• Dataset entries:
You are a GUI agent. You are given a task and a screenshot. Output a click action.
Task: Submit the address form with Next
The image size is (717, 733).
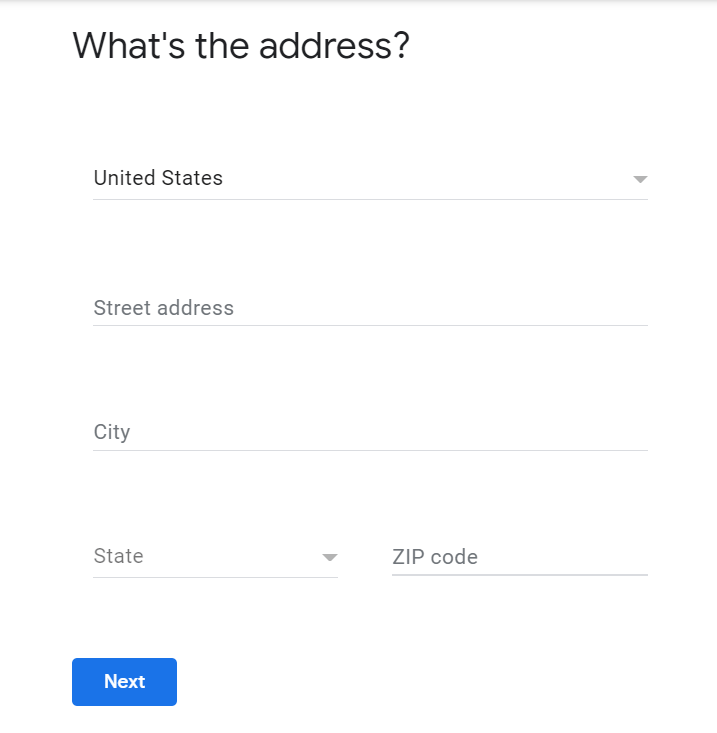click(x=124, y=682)
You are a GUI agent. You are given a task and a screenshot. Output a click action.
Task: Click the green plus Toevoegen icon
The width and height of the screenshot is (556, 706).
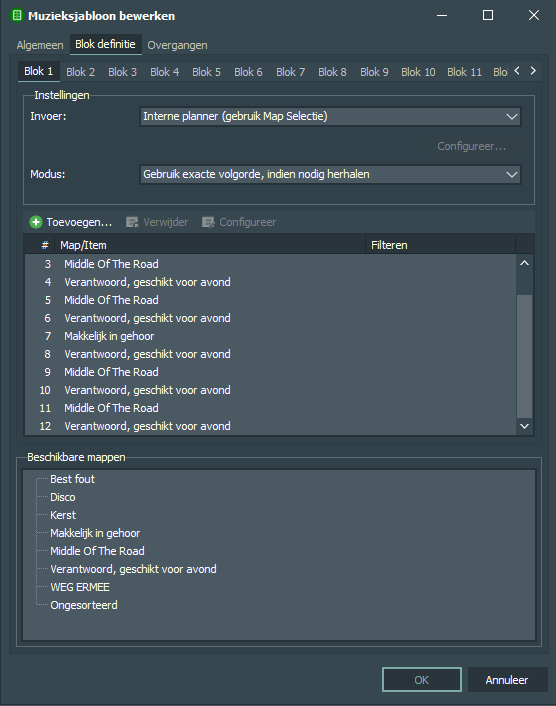[x=36, y=222]
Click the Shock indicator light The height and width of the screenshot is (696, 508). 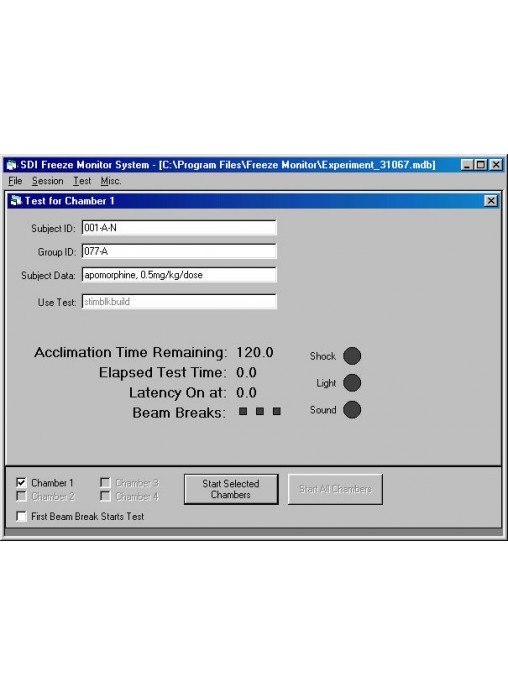pyautogui.click(x=352, y=356)
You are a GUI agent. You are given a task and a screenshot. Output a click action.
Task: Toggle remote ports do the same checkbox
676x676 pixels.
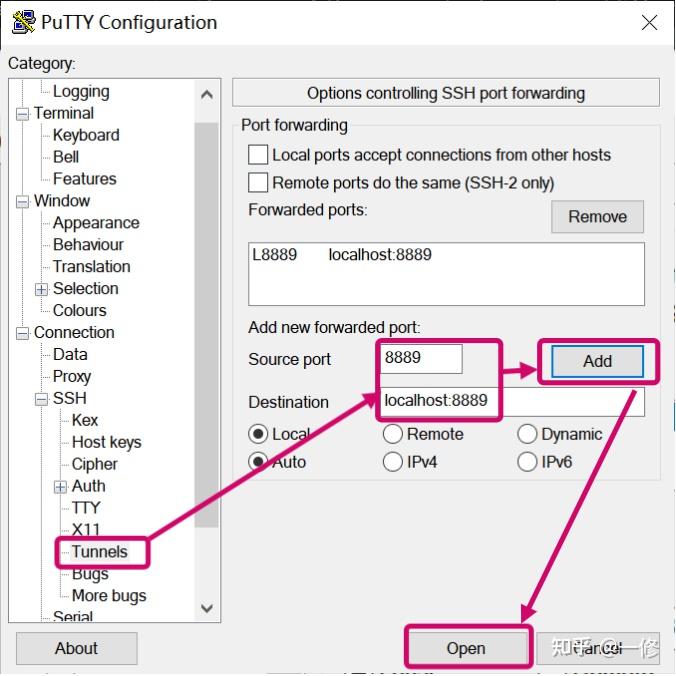258,183
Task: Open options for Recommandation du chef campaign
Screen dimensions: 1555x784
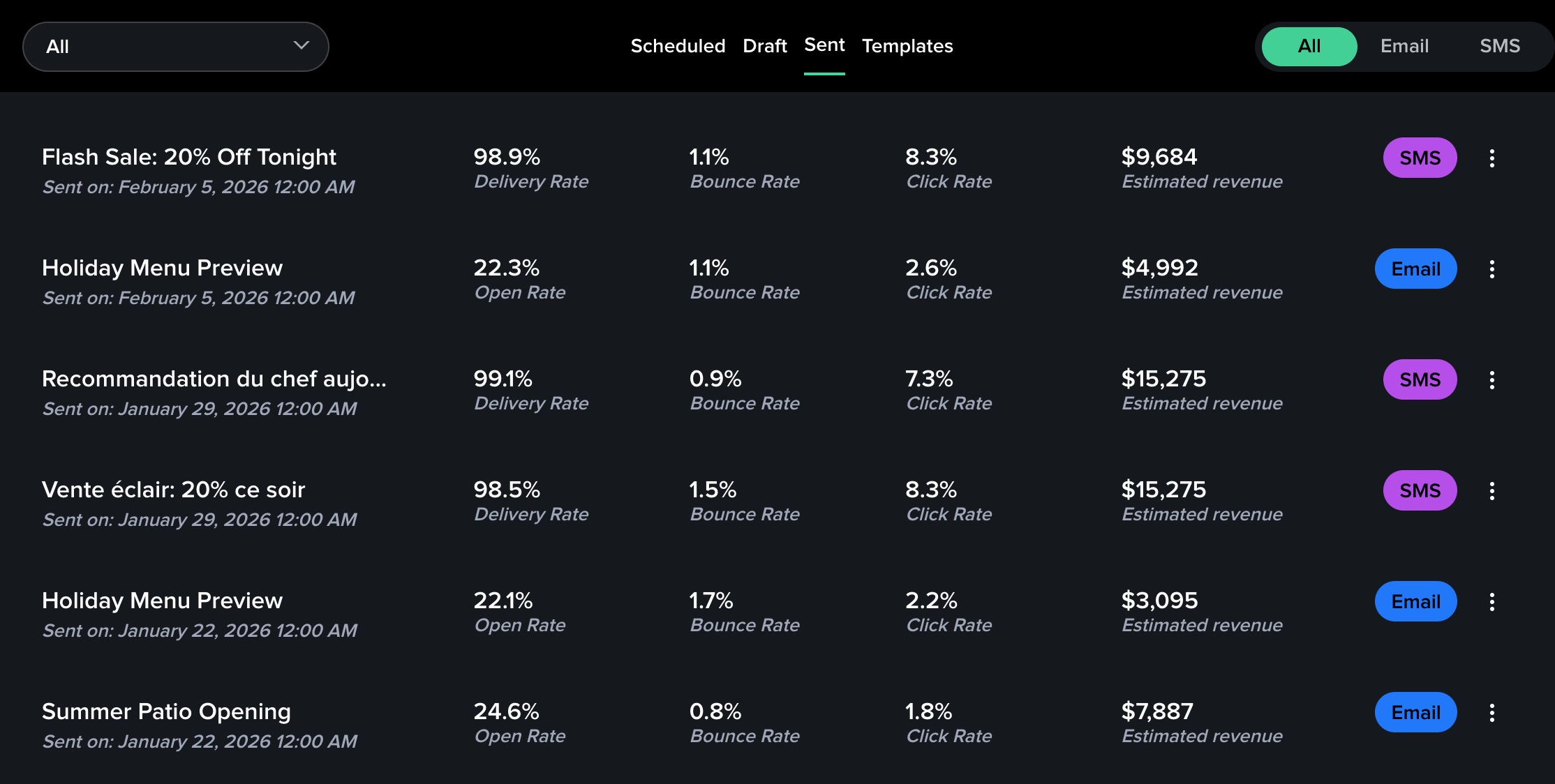Action: click(1491, 380)
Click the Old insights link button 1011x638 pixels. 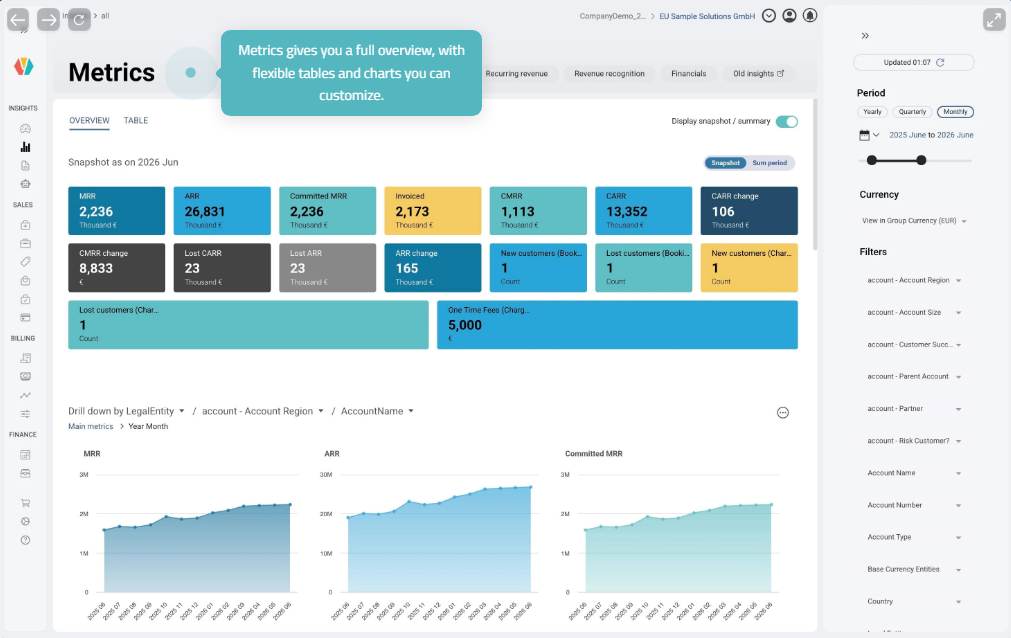(x=758, y=74)
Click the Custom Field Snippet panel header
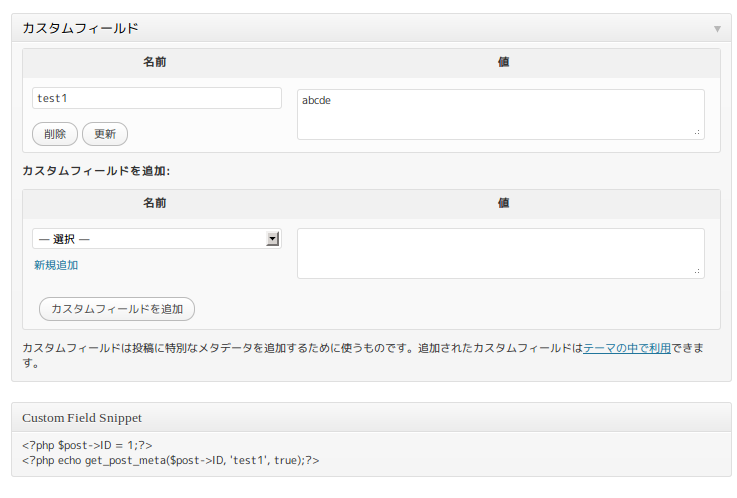 pyautogui.click(x=82, y=417)
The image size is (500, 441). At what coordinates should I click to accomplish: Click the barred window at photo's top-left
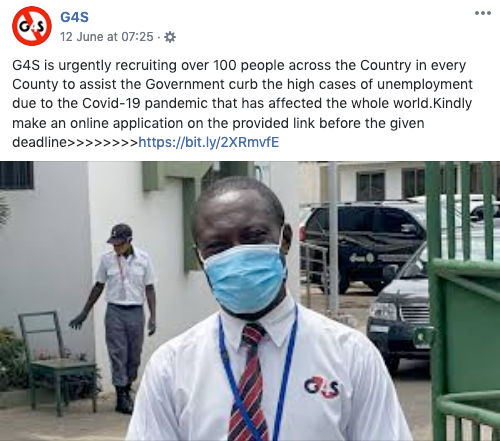click(x=17, y=175)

• WHAT IS REQUIRED:
Working from the records above, reproduce exactly the lines from the one with "The image size is (500, 441)." through the last line, without the pictures.

• FINAL ANSWER:
The image size is (500, 441). At what coordinates should I click to accomplish: Click the barred window at photo's top-left
click(x=17, y=175)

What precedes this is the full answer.